• Record set

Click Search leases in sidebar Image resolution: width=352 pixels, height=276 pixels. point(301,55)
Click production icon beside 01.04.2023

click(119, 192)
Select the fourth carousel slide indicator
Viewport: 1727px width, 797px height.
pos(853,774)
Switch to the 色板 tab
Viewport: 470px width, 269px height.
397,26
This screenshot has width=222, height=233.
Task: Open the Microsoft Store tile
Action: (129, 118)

• Task directions
Please print every one of the records above again, line for line, with no changes.

• Solution
Click Search leases in sidebar Image resolution: width=352 pixels, height=276 pixels. point(301,55)
Click production icon beside 01.04.2023

click(119, 192)
Select the fourth carousel slide indicator
Viewport: 1727px width, 797px height.
pos(853,774)
Switch to the 色板 tab
Viewport: 470px width, 269px height.
397,26
This screenshot has width=222, height=233.
Task: Open the Microsoft Store tile
Action: (129, 118)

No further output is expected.